BEGIN Records supplied

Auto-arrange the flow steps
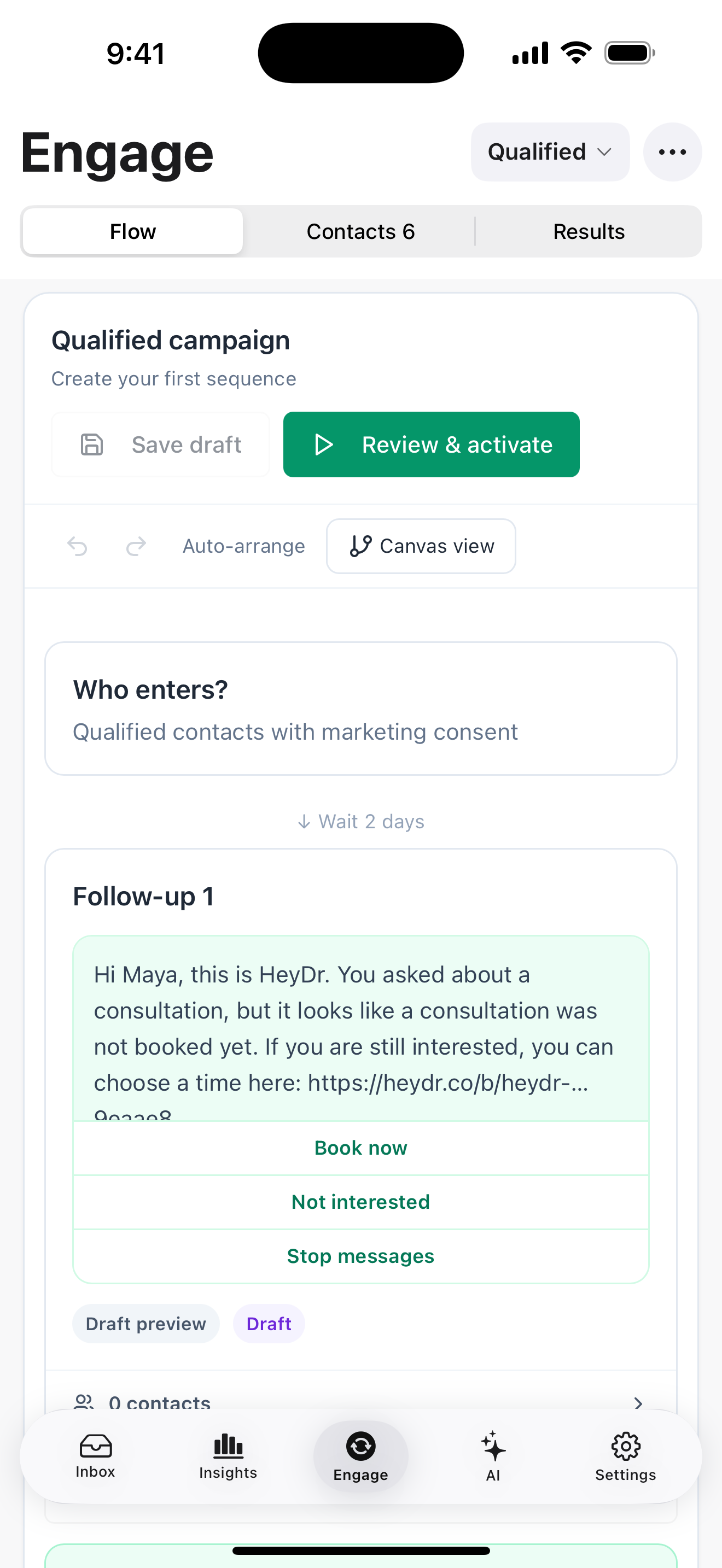 point(243,546)
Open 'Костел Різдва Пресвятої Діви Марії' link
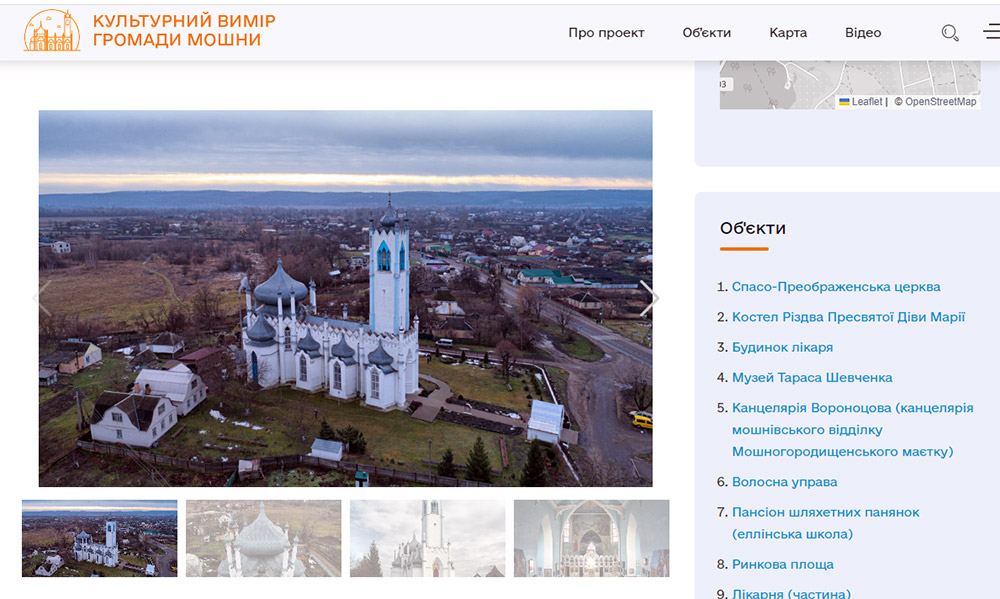Viewport: 1000px width, 599px height. [848, 317]
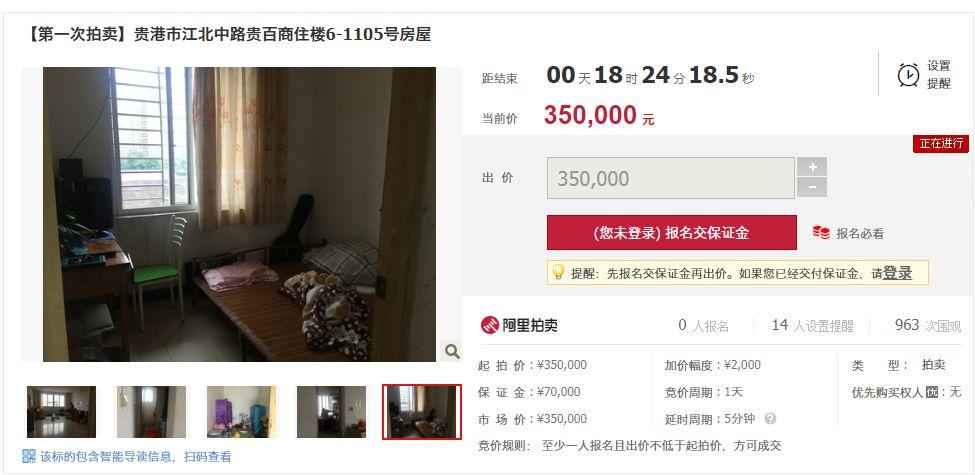Click the QR code icon for smart guide
Screen dimensions: 975x475
pyautogui.click(x=29, y=456)
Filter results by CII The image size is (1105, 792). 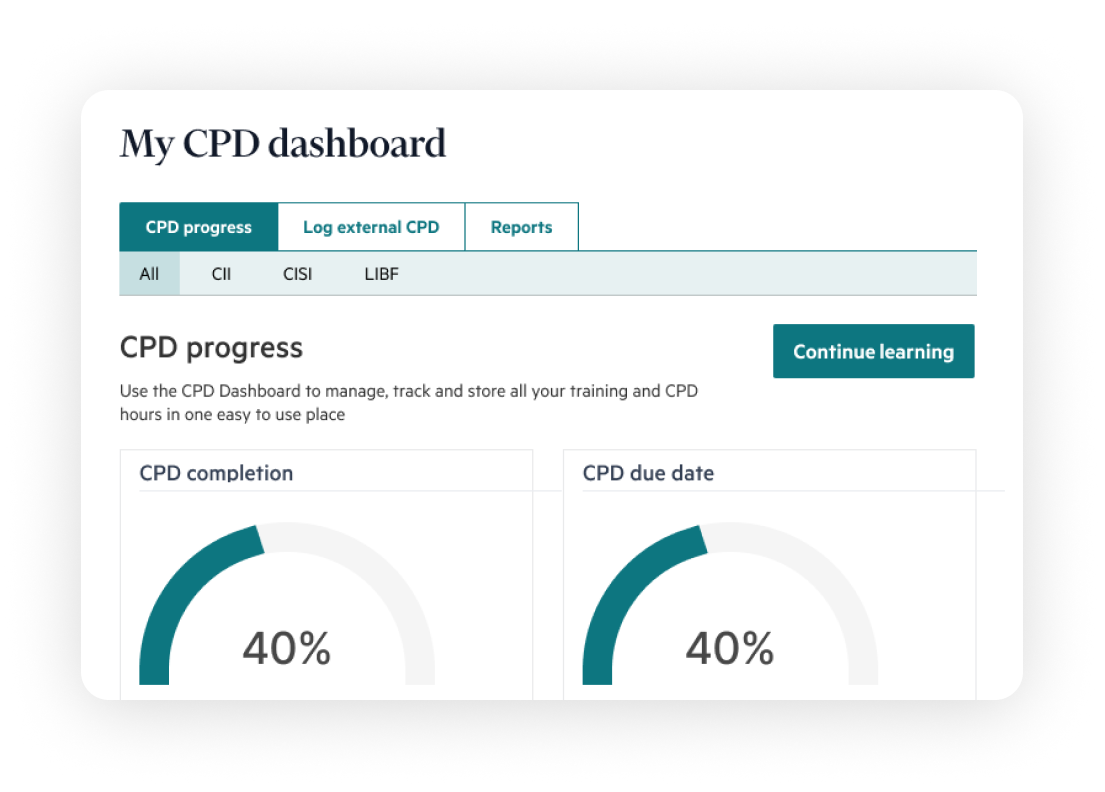(221, 273)
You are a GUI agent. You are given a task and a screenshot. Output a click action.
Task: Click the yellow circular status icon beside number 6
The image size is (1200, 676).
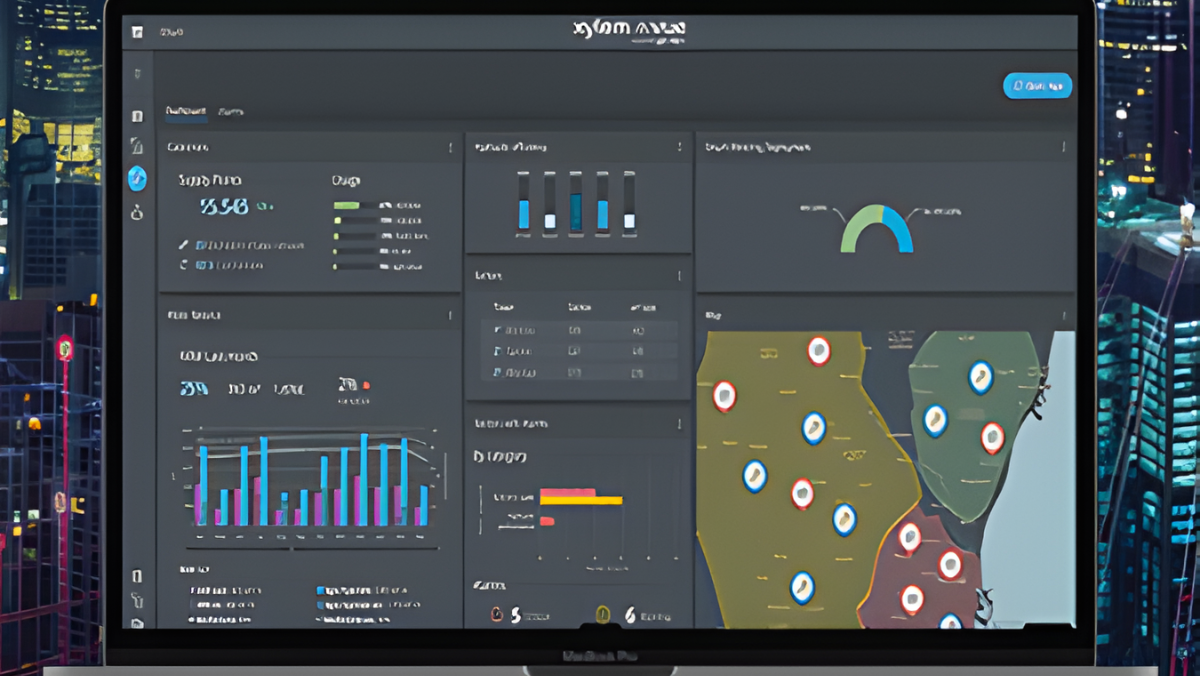click(x=603, y=615)
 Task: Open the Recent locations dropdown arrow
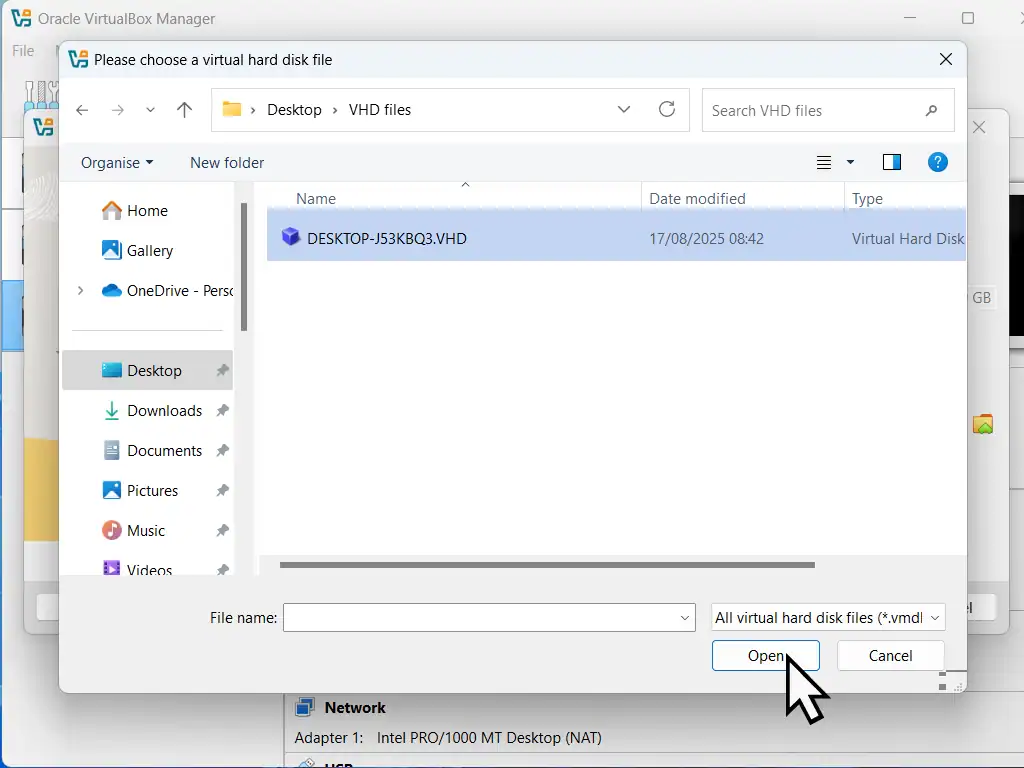pos(150,110)
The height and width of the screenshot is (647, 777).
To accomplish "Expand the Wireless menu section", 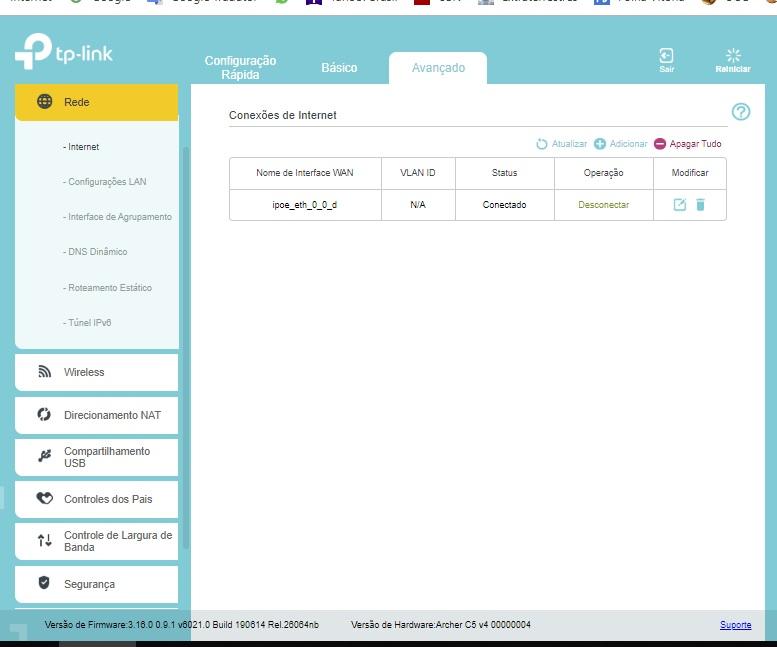I will coord(97,372).
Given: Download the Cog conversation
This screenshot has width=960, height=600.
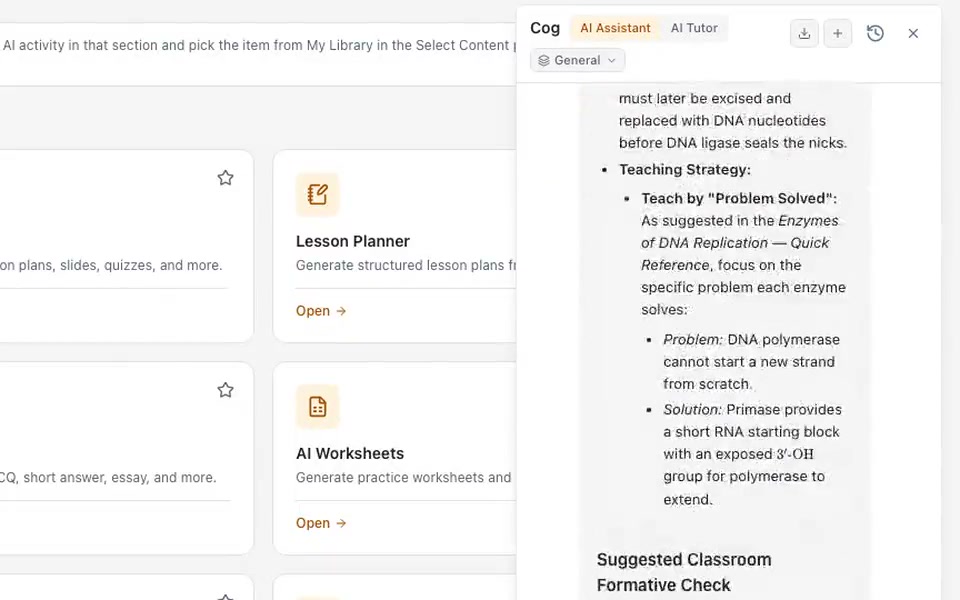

END Records supplied

Exercise objective
Reproduce the listing verbatim from the line with "Given: Download the Cog conversation" through the end of the listing, including both ends. Omit the pictures.

Full solution
Given: Download the Cog conversation
This screenshot has width=960, height=600.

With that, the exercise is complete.